### Goals
1. Please quote the post about software mislabeled as open source word for word, everything from "Is it just me" down to "problem than it was previously.".
2. Answer these questions from the post about software mislabeled as open source:
(a) Which company bills LLaMa as "Open Source"?
(b) Who created Grayjay?
(c) What is the name of Grayjay's parent project?

Is it just me or is passing off things that aren't FOSS as FOSS a much bigger thing lately than it was previously.

Don't get me wrong. I remember Microsoft's "shared source" thing from back in the day. So I know it's not a new thing per se. But it still seems like it's suddenly a bigger problem than it was previously.

LLaMa, the large language model, is billed by Meta as "Open Source", but isn't.

I just learned today about "Grayjay," a video streaming service client app created by Louis Rossmann. Various aticles out there are billing it as "Open Source" or "FOSS". It's not. Grayjay's license doesn't allow commercial redistribution or derivative works. Its source code is available to the general public, but that's far from sufficient to qualify as "Open Source." (That article even claims "GrayJay is an open-source app, which means that users are free to alter it to meet their specific needs," but Grayjay's license grants no license to create modified versions at all.) FUTO, the parent project of Grayjay pledges on its site that "All FUTO-funded projects are expected to be open-source or develop a plan to eventually become so." I hope that means that they'll be making Grayjay properly Open Source at some point. (Maybe once it's sufficiently mature/tested?) But I worry that they're just conflating "source available" and "Open Source."

### Recorded information
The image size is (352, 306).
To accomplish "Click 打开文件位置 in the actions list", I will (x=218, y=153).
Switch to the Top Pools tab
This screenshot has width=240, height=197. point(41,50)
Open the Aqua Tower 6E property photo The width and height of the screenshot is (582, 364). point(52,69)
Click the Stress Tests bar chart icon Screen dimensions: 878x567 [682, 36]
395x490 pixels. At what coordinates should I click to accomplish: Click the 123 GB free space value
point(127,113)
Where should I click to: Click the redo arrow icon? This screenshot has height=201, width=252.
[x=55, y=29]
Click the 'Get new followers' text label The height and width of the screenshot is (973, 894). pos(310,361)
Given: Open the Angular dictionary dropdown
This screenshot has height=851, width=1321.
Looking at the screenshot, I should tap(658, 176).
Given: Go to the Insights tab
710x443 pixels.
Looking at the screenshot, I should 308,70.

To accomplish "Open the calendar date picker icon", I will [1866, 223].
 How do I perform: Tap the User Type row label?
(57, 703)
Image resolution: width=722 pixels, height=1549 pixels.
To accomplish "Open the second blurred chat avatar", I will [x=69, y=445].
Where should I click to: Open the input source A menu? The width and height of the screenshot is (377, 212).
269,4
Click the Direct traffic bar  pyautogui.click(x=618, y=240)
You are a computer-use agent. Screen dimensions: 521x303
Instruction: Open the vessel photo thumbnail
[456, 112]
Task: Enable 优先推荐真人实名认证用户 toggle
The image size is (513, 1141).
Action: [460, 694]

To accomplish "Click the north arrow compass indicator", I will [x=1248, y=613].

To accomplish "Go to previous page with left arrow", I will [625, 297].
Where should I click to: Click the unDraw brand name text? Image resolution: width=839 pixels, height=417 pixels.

### Solutions
1.
Is it just me or is passing off things that aren't FOSS as FOSS a much bigger thing lately than it was previously.

Don't get me wrong. I remember Microsoft's "shared source" thing from back in the day. So I know it's not a new thing per se. But it still seems like it's suddenly a bigger problem than it was previously.

2.
(a) Meta
(b) Louis Rossmann
(c) FUTO